France expected to adopt consent-based rape law

Published
People gather in support of Frenchwoman Gisele Pelicot, the victim of a mass rape orchestrated by her then-husband Dominique Pelicot at their home in the southern French town of Mazan, the day after the verdict in the trial for Dominique Pelicot and 50 co-accused, in front of the courthouse in Avignon, France, December 20, 2024. — Reuters
People gather in support of Frenchwoman Gisele Pelicot, the victim of a mass rape orchestrated by her then-husband Dominique Pelicot at their home in the southern French town of Mazan, the day after the verdict in the trial for Dominique Pelicot and 50 co-accused, in front of the courthouse in Avignon, France, December 20, 2024. — Reuters

PARIS: French senators are expected to back a bill defining rape as any non-consensual sexual act, making France the latest European country to pass a consent-based law on Wednesday.

The final vote comes after members of France’s lower house, the National Assembly, approved the bill Thursday by 155 votes to 31, paving the way for its adoption by the Senate.

The measure defines rape as any “non-consensual act”, enshrining the principle of consent into the definition of the crime.

The text signals a move “from a culture of rape to a culture of consent”, said centrist lawmaker Veronique Riotton after the bill she co-sponsored passed the lower house last week.

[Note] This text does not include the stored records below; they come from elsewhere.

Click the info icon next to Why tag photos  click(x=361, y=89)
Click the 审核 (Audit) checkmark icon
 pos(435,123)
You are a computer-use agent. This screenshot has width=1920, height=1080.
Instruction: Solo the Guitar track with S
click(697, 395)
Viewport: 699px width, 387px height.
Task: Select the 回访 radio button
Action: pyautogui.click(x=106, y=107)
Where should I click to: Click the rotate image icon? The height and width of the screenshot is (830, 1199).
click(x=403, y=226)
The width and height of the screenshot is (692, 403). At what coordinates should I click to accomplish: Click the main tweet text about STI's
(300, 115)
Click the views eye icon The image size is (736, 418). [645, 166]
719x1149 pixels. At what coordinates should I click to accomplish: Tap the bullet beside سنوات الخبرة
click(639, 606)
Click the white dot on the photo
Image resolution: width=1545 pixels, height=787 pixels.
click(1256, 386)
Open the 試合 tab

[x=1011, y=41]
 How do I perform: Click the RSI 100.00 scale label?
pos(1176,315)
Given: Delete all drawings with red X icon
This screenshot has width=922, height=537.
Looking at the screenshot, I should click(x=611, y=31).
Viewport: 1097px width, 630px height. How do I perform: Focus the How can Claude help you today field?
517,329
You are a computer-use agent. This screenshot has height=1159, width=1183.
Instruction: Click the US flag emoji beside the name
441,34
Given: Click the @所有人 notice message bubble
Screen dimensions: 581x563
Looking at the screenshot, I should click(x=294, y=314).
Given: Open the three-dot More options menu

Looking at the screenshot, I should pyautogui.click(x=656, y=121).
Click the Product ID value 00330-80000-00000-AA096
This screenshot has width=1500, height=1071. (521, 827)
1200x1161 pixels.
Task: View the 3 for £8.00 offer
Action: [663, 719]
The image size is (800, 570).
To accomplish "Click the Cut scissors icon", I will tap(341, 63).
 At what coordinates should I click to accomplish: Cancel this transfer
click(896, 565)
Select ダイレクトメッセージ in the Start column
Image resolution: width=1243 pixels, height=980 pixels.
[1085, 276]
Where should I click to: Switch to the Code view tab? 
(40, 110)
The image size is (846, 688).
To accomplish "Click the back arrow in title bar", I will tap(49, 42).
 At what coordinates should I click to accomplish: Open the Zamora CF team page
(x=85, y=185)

Consent, the text says, must be “free and informed, specific, prior and revocable”, and evaluated in light of the circumstances, noting that it cannot be inferred from “silence or lack of reaction”.

“There is no consent if the sexual act is committed through violence, coercion, threat or surprise, whatever their nature,” it states, incorporating wording already used in France’s current legal definition of rape.